第7話 箱の中身
ある真夜中、双子の幌馬車は開けた丘の上にあった。
クレナはユニコーンを連れてトイレに出かけているため、ラミスは幌馬車の中で一人布団にくるまっている。
――と、そこへ一つの足音が芝生を蹴って近づいてきた。
「クレナちゃん……じゃない?」
ラミスが身体を起こして耳を澄ますと、足音の主は丘の下まで届くほどの大声で叫んだ。
「ここは俺たち山賊の縄張りだ! 妹から、馬車の中に姉がいることは聞き出している! 大人しく出てこい!」
「はいはい、すぐ降りるよ。武器も隠し持ってないからね」
そう口にして、ラミスは両手を挙げたままゆっくりと幌馬車の外へ降りた。
そこに立っていたのは、色あせた外套に身を包んだ男の子。
青みがかった髪は所々が焦げており、物騒な日々を送っている様子が見て取れた。
ラミスは男の子の前でピタリと立ち止まって続ける。
「大人しく降りてきたことに免じて、一つ教えてもらいたいことがある。
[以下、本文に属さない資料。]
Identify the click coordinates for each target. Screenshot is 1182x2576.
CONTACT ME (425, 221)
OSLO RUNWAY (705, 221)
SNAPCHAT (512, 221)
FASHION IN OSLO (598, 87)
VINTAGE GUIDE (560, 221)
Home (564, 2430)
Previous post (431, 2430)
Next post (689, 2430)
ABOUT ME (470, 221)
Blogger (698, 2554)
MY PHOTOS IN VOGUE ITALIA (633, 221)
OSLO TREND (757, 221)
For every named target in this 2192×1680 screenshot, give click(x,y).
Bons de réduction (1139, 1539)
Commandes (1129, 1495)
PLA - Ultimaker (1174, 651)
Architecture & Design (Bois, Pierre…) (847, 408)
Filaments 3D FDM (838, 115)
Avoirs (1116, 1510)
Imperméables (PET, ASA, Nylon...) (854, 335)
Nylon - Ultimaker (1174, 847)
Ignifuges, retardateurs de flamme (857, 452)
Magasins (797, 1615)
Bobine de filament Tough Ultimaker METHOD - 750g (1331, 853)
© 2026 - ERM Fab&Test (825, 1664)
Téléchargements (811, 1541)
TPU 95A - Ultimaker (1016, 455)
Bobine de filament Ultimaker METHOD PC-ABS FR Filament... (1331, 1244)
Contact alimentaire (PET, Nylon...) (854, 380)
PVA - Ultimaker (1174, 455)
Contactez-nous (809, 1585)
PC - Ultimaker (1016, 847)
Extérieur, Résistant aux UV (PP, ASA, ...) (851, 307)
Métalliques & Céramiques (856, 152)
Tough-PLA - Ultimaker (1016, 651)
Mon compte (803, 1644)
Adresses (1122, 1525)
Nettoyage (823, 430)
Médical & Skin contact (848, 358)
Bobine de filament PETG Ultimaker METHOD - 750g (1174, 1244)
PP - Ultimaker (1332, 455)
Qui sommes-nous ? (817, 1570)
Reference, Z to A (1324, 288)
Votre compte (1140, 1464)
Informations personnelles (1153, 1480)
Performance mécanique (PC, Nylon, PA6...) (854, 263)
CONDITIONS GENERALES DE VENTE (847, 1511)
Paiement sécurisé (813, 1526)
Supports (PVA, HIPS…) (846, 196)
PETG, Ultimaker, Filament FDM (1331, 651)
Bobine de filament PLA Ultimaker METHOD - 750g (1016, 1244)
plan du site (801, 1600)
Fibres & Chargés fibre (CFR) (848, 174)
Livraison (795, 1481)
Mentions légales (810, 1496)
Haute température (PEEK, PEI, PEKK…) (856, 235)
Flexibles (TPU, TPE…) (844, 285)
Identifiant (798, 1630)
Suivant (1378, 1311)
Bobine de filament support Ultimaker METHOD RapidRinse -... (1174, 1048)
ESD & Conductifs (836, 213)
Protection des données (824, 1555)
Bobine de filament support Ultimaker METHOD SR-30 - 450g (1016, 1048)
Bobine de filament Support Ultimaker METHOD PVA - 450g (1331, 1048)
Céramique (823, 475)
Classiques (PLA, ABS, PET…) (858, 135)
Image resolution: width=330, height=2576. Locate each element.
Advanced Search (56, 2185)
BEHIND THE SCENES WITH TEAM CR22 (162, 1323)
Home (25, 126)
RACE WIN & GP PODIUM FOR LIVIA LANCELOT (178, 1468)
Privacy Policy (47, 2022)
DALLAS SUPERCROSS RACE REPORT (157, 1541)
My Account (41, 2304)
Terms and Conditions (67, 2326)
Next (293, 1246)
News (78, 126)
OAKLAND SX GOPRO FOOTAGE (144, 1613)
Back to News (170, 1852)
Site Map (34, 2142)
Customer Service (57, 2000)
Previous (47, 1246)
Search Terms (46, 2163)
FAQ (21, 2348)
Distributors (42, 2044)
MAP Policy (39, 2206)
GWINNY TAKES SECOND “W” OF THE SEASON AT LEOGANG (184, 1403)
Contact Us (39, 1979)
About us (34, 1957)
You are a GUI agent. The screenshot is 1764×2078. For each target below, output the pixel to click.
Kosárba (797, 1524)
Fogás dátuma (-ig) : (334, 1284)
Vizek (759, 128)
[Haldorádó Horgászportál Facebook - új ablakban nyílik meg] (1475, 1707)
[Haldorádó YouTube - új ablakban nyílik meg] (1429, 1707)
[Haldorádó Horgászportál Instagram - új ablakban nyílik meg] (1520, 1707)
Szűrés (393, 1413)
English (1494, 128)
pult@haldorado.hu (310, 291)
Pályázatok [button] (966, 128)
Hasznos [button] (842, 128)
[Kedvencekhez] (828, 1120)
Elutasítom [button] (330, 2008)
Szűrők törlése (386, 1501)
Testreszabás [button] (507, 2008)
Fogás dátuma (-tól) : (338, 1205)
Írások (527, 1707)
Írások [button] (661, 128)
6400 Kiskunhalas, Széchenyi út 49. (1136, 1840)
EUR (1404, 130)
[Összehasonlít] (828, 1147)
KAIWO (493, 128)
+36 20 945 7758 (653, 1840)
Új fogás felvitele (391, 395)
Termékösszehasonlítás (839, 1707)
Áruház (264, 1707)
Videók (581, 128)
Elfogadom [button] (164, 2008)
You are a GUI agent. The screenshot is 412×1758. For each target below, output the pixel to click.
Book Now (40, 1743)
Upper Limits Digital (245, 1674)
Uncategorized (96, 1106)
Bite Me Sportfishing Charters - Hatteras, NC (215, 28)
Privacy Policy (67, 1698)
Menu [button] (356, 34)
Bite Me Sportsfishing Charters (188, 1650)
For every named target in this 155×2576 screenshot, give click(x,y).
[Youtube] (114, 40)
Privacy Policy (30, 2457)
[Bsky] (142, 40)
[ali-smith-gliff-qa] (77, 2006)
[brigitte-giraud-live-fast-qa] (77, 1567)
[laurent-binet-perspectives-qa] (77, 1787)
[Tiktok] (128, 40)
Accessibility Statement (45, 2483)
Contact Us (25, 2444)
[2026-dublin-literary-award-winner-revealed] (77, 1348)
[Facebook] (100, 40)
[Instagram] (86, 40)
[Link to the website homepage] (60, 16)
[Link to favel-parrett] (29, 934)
クレナちゃんは無事、花を摘み終えることができてた?」
「何を言ってるのか、よく分からないが、妹の方は川で手を洗っているところを俺たちが包囲したぞ」
「つまり、事が済んだ後だったってわけだね。クレナちゃんの尊厳が保たれてたなら良かった。さて……悔しいけど抵抗する気力もないし、好きに物色してくれて構わないよ」
ラミスの言葉を背に、男の子は乱暴な足取りで幌馬車の中へ入った。
遠慮はないが、決して品物を傷つけない手慣れた仕草で荷台を漁る。
しかし、これといった代物が見つからない。
ある程度の時間が過ぎ、しかめ面で荷台から降りてきた男の子に、ラミスは目尻を下げて話しかけた。
「どう? 宝の山だったでしょ?」
「何が宝の山だよ。こんな値打ちのない馬車は初めてだ。豆と、ありきたりな食器しか置いてねえじゃねえか。はっきり言って、襲った時間を返して欲しいくらいだぜ」
「いや、もっと真剣に見て。……そうだ、あの珈琲豆なんてどう? 一部のマニアの間では、『飲んだら絶対に吐くけど、年一くらいで欲しくなる』って地味に評判なんだよ」
「そんな金にならなそうなものいらねえよ。だいたい、お前は何がしたいんだよ。自分から進んで物を差し出すようなことを言いやがって」
「……正直なところ、これを機に『買って損したな』って豆をいくつか持っていってほしいと思ってる」
「俺たちを廃品回収業者だとでも思ってんのか? くそっ、もっと詳しく探してやる。全ての荷物をひっくり返したら、流石に一つくらい金目の物もあるだろ」
男の子は意地になって、荷台の物色を続けた。
それから、またしばらくの時間が経ち、遠く東の空から太陽が顔を覗かせ始めた頃。
男の子は「とある箱」を手に、満面の笑みで荷台から降りてきて言った。
「おい、良いもの持ってるじゃねえか。荷台の一番奥、しかも木箱を二重底にしてまで隠してある鉄製の箱とは……これには何が入ってやがんだ?」
「あっ、それはダメ! 返して!」
「その焦りよう……さては、珍しいモノでも入ってるんだな? とりあえず、これは親分のところへ持って帰らせてもらうぜ」
ラミスは叫びながら、けれど去っていく男の子を追うことはなかった。
男の子の背中が見えなくなってから、ようやく立ち上がり、鼻歌交じりに幌馬車の中へ引っ込む。
荒らされた品々を元通りに片付けていると、あっという間に太陽は頭の真上まで移動した。
一仕事終え、汗を拭うラミスに、ユニコーンと共に戻ってきたクレナが手で顔を扇ぎながら尋ねる。
「ふう……ようやく、厄介なのを全員片付けられたわ。ラミスはどう? 無事かしら?」
「うん、大丈夫。それに、こっちも厄介なのが片付いたから、むしろ助かった。殺すのは可哀想だったけど、売り物にもできないし……ちょうど、扱いに困ってたんだよね」
その日、山賊の被害によって、ちょっぴり危ない珈琲豆が幌馬車から姿を消した。